Summer is here! For everyone else in my class they have "only" two and a half month vacation, but in my case the school is officially on hold for the next 14 and a half months. People have been asking me constantly if I'm already anxious or nervous, and up to this day I've been able to say "no" without it being a lie. The last few months I haven't really given any thought to my upcoming exchange year. Partly it has been a conscious choice, partly subconscious. I have a bad habit of pushing the things that bother me into the deepest parts of my mind until I'm up to my ears in crap. That's when I cry the nasty feelings away until I've emptied my cup of mental problems and gotten my mind in a working condition again.

I haven't been bawling my eyes out lately but the reality has started to hit me. Other exchange students have started to have second thoughts, which has been the first thing to mess my "don't think about it" -strategy. Then I returned my last exam to the teacher. Then I saw my best friend after a long while and had a blast with her. Then I saw people graduate.
I don't think it's a coincidence that I (among with a lot of other future exchange students) have started to question my life choices. It was easy to dismiss the fact that my departure day was getting closer when I was in school. But now I can't do it anymore. The school is over, which means that the countdown has really started. It's not months I count anymore. It's days. And before I even know it, I'll be looking at the clock and feel like I'm about to vomit because my flight will depart in one hour.

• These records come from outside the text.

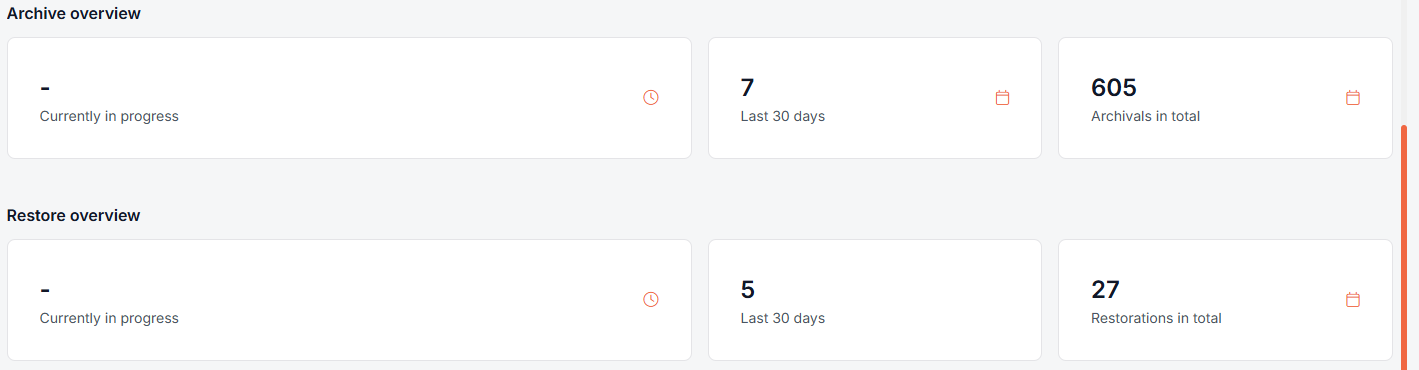Click the 605 archivals count number
Viewport: 1419px width, 370px height.
[x=1114, y=88]
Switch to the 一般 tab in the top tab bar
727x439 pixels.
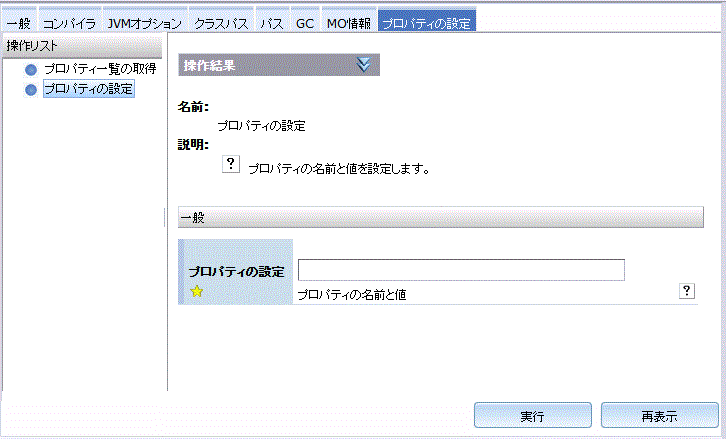click(19, 22)
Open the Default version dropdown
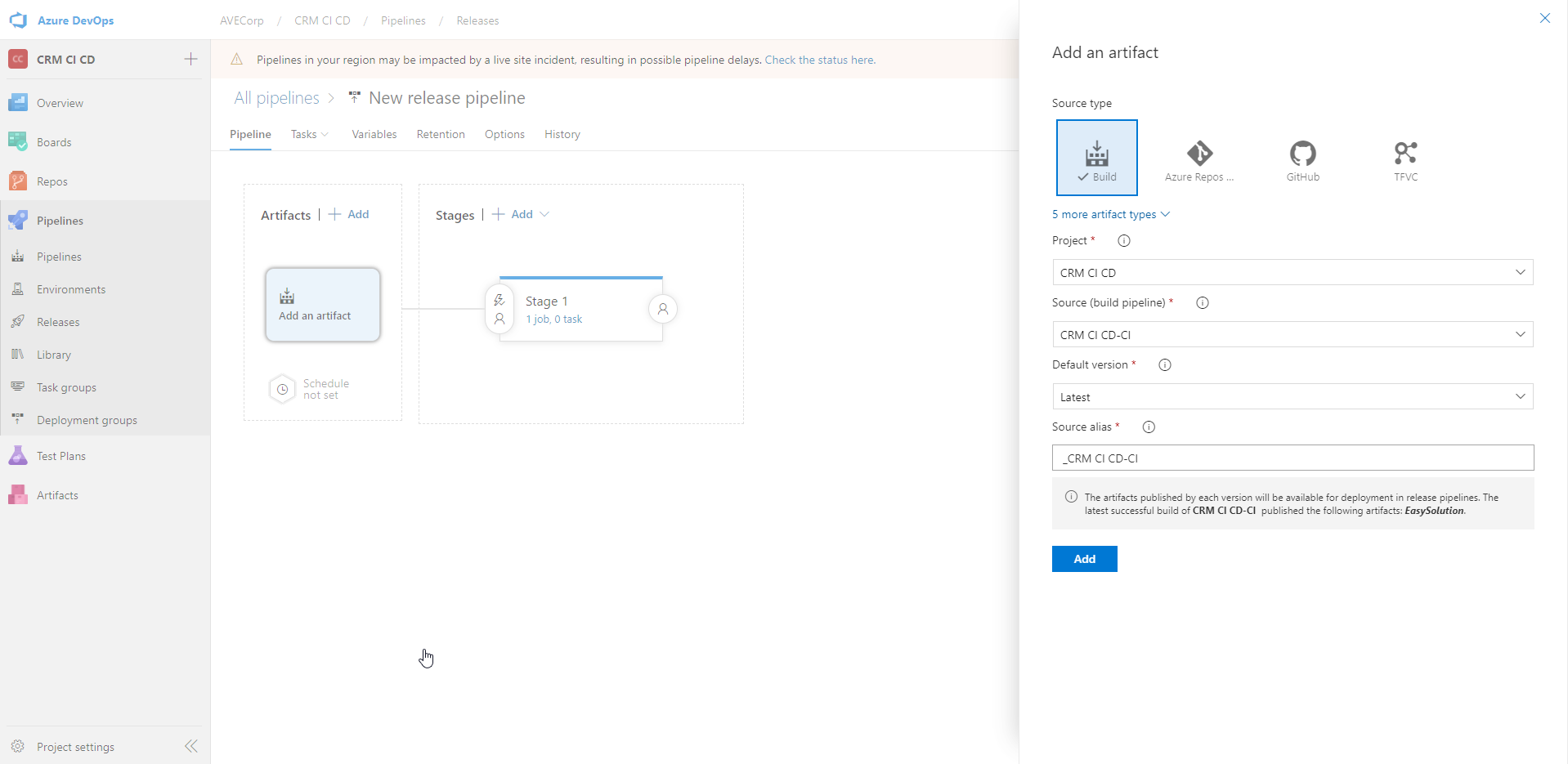 tap(1292, 396)
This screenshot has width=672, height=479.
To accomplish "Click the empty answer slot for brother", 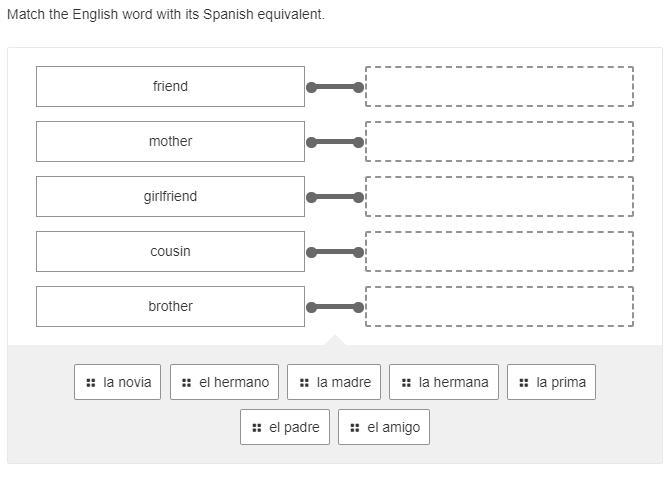I will pos(499,307).
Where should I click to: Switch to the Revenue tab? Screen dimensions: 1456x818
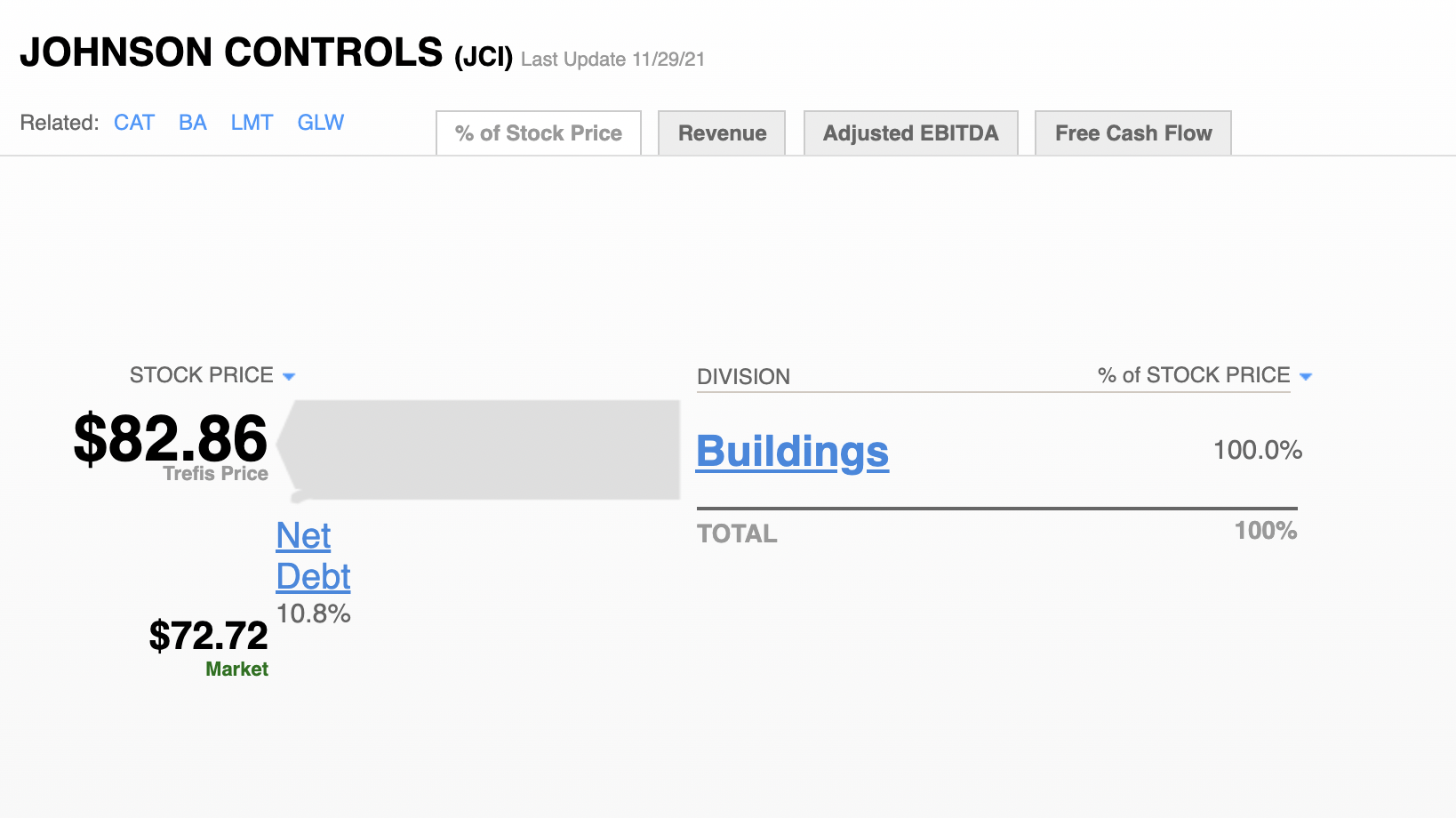click(x=721, y=132)
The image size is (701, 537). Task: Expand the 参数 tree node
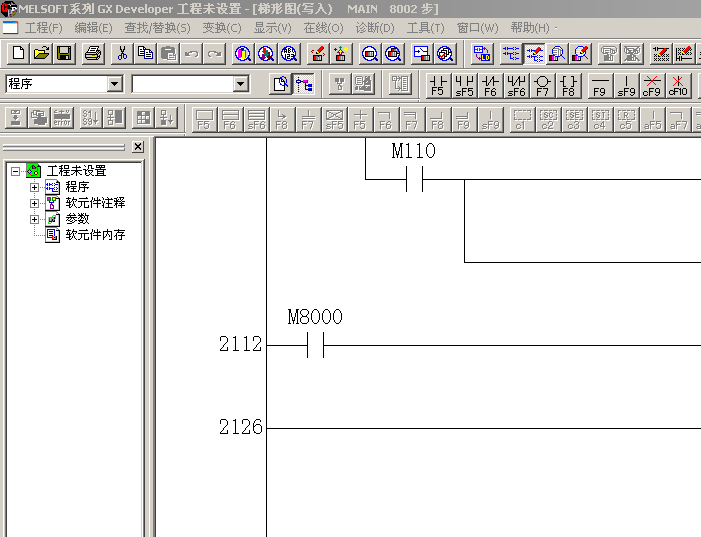click(35, 219)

I've been going back and forth between posting this, but discussing with my best friend about how we will handle the D-Day led me to break the last walls and hit the publish button. I want to be honest to you about everything in both good and bad. I'm not regretting anything, but I am afraid and anxious. It feels like only a week ago I found out I'm going to Argentina, and now there less than 80 days until my departure.
In the same time I've started to have a whole new kind of respect towards myself. I told one of my work mates about my exchange year and she told she could never do what I am about to do. Yeah. Not anyone can do what I'm doing. Not everyone even cares about doing what I'm doing. Some people are just fine living their lives in their home countries and cities, and that's completely fine. But that doesn't mean that there isn't something special about us exchange students, who are willing to leave our safe and familiar lives to put ourselves out there to learn things we wouldn't otherwise learn.

I feel like I have a lot more to say about these topics, but I think I'll save them for another post and let them cook for while. I'm still working on the travel video because I have big problems with getting a few clips to work and rendering the video. Hopefully I get these things working because I want to share my videos with you!

Hope you all have a great beginning of summer :) cheers!